__REQUIREMENT__
Go over the data below line by line, and state how many lines contain the string "size". Give the number only.

Items from a data source:
------
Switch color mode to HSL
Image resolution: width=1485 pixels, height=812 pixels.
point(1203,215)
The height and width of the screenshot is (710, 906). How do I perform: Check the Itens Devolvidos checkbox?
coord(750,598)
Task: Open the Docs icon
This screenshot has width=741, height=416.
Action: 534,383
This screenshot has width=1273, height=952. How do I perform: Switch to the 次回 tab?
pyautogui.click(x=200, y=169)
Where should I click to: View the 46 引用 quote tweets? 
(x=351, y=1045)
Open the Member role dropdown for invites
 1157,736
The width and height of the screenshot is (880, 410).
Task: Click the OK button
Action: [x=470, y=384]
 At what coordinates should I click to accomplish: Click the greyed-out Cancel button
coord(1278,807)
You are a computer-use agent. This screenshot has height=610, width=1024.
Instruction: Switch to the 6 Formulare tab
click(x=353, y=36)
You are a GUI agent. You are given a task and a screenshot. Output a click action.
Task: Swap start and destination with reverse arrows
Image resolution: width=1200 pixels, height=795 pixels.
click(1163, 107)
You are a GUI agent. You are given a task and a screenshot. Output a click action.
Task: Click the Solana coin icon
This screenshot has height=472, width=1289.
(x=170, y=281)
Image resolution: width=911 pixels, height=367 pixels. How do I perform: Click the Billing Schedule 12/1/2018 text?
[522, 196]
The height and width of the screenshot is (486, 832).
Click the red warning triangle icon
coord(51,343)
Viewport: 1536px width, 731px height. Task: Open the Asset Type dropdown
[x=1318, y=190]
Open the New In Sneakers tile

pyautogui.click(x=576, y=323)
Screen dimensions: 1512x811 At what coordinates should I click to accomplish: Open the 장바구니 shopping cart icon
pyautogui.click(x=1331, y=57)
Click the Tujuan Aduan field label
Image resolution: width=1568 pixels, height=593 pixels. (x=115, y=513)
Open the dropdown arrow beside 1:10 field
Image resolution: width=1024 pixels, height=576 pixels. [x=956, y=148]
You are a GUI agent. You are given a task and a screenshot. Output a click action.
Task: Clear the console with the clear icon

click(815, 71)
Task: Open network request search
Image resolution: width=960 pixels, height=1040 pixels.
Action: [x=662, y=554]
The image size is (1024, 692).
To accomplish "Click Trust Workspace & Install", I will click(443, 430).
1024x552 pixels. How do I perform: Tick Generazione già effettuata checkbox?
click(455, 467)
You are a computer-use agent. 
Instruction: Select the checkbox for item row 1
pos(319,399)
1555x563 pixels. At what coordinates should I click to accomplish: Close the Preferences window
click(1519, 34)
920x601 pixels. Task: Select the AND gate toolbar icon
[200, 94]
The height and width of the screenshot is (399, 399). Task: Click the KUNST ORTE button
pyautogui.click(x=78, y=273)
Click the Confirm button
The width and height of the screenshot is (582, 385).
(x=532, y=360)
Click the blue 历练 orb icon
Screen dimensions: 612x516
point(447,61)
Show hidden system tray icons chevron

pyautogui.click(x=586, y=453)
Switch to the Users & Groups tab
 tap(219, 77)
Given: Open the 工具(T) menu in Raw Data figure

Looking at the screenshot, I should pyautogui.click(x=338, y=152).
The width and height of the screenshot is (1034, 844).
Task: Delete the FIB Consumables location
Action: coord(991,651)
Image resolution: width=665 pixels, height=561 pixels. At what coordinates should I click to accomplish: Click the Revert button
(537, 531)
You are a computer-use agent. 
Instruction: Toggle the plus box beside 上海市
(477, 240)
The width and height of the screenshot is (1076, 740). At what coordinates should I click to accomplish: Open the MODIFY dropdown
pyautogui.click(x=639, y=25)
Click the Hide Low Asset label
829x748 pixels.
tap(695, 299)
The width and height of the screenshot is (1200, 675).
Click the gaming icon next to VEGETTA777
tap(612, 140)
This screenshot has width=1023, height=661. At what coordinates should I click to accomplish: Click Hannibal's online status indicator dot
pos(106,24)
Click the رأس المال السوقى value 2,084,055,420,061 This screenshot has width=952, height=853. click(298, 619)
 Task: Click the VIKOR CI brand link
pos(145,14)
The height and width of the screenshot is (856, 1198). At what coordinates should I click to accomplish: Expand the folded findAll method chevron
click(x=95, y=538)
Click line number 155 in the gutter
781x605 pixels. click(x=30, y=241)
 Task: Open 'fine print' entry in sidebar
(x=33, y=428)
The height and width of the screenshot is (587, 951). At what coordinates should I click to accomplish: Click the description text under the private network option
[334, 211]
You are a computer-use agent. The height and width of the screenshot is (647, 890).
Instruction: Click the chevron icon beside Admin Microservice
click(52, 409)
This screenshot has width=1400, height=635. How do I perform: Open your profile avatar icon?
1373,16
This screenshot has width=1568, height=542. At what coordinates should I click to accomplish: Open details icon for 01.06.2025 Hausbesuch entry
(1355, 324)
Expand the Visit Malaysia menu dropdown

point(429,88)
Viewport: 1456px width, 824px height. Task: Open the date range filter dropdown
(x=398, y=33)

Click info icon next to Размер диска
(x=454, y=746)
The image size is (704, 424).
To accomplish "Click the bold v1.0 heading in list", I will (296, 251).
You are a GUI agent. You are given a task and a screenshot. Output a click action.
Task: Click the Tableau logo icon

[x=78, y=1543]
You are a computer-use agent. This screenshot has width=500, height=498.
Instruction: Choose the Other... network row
------
__ANSWER FOR THIS EXERCISE__
2